Environmental Research Letters (Jan 2025)
Reconsidering the macroeconomic damage of severe warming
Abstract
Projections of macroeconomic damage from future climate change tend to suggest mild to moderate impacts. This can lead to welfare-optimal climate policies in integrated assessment models (IAMs) that recommend very slow emissions reductions over the coming decades, in sharp contrast with the ambitions of the Paris Agreement. These econometric models assume that weather impacting a single country is all that affects the economy of that country. We examine whether the addition of global weather conditions in the empirical modelling of economic growth affects the projections of the impact of climate change on global gross domestic product (GDP). In effect, we explore whether the interconnectedness of the global economy makes individual countries vulnerable to weather changes that impact other countries. Using three influential econometric models we add global weather to the regressions. We find that this leads to significant worsening of the projections of macroeconomic damage for given future emissions scenarios.
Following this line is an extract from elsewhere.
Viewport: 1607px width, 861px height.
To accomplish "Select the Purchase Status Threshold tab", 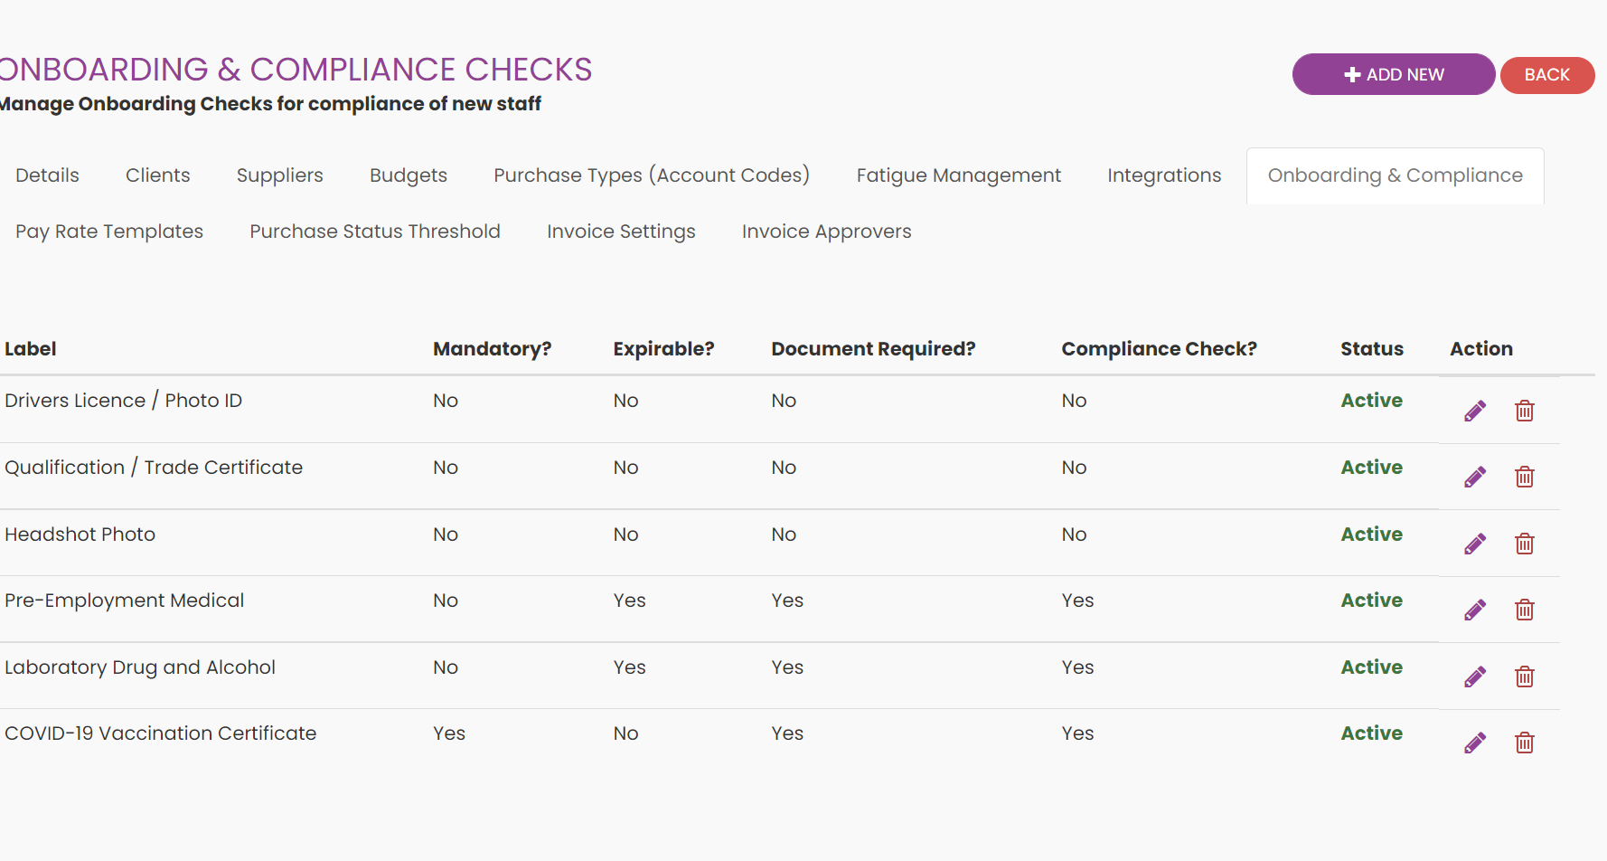I will point(375,232).
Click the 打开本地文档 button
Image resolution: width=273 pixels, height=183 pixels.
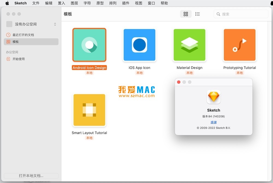point(31,176)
Damage to world GDP in 2100 under SSP5-8.5, averaged across both econometric models and climate models increases from ∼11% under models without global weather to ∼40% if global weather is included. Further, we demonstrate that when the damage function used in a recent IAM is estimated from empirical models augmented with global weather conditions, they reduce the welfare-optimal amount of climate change from ∼2.7 $\,^{\circ}$ C to ∼1.7 $\,^{\circ}$ C which is consistent with the Paris Agreement targets. Our results highlight the need for econometric modelling and climate science’s understanding of extreme events to be integrated much more consistently to ensure the costs of climate change are not underestimated.